La donna non batté ciglio, ma una luce raggelante luccicò nei suoi occhi neri.

«Certamente, capisco. Allora vai, ma mi raccomando, torna presto.» proferì la donna, con un tono fin troppo dolce e condiscendente.

Cecil vide il ragazzo accanto a lui tremare impercettibilmente.        

Entrambi salutarono Cecil con la mano, prima che attraversasse la grande porta di quercia.

 

Un brivido gli attraversò la schiena.

La casa era vuota, come era sempre stata, eppure qualcosa ancora lo disturbava e non lo faceva stare del tutto tranquillo.

Fu quasi sicuro di vedere qualcosa muoversi dietro la coda dell’occhio, ma quando si girò non c’era nulla.

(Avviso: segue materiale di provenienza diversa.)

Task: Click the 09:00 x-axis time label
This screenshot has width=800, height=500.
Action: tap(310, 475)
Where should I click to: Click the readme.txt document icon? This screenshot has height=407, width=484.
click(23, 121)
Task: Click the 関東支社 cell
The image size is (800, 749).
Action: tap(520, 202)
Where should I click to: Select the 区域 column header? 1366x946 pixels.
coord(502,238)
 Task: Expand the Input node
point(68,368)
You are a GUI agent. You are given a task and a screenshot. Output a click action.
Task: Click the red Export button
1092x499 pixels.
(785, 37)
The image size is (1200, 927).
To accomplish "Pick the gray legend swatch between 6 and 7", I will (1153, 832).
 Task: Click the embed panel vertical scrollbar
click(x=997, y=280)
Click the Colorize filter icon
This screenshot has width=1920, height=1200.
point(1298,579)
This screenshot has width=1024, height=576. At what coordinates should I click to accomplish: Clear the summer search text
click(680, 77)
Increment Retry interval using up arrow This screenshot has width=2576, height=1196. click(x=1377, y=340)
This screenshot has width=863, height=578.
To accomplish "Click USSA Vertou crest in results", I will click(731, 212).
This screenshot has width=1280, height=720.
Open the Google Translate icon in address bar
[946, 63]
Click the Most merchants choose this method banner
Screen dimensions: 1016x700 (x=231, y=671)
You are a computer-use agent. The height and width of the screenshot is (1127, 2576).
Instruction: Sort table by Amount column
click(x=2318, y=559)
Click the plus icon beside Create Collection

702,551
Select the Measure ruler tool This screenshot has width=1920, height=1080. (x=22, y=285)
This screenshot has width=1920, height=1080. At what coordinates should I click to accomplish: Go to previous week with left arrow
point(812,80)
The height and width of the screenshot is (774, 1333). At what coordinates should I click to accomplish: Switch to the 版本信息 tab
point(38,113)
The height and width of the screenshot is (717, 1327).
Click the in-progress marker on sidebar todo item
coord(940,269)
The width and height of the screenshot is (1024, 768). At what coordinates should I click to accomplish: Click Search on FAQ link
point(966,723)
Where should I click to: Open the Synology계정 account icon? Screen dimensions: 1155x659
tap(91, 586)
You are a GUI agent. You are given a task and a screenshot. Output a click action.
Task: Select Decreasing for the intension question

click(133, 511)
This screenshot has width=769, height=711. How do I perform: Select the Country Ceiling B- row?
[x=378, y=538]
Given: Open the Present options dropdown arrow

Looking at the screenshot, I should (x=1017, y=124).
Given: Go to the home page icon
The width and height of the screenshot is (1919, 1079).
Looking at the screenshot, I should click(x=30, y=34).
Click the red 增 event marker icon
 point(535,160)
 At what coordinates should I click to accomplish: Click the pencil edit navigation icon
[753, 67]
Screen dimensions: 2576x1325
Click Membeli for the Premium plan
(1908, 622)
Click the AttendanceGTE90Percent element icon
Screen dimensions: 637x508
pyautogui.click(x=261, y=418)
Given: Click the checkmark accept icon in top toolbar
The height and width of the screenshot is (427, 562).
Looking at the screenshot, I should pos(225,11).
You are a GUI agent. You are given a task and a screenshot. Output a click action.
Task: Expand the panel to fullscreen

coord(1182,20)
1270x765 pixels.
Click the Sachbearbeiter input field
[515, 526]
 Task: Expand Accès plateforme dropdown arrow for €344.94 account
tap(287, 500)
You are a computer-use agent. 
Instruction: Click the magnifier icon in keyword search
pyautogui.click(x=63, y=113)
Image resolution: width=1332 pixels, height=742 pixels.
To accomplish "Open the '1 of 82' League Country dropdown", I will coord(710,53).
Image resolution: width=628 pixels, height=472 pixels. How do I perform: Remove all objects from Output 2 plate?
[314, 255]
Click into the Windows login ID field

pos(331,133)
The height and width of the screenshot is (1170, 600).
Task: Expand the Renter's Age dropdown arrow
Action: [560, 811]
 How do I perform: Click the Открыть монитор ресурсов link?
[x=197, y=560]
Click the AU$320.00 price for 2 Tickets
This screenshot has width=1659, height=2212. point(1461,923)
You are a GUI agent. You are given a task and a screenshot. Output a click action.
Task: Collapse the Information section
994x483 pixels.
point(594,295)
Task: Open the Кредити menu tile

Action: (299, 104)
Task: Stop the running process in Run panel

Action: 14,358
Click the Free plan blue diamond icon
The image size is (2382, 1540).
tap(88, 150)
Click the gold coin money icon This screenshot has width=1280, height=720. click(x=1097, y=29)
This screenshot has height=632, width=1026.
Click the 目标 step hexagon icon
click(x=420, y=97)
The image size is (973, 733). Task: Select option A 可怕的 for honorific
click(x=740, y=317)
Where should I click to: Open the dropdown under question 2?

Si disse che doveva essere stata un’impressione e scrollò le spalle.

Afferrò il suo fidato registratore e corse fuori a giocare.

Vide quasi subito un uomo, poco distante da casa sua, con una giacca e una valigetta di pelle di cervo.

Si avvicinò un po’ per vedere meglio, e proprio in quel momento valigetta si aprì e uno sciame gigantesco di piccole nere mosche ronzanti ne fuoriuscì, oscurando momentaneamente il cielo e riempiendo l’aria di quel ronzio assordante.

Quando si riprese dalla sorpresa e si decise ad avvicinarsi, le mosche erano volate via tutte quante e dell’uomo non c’era più traccia, però Cecil notò qualcosa di curioso a terra: una strana bambola.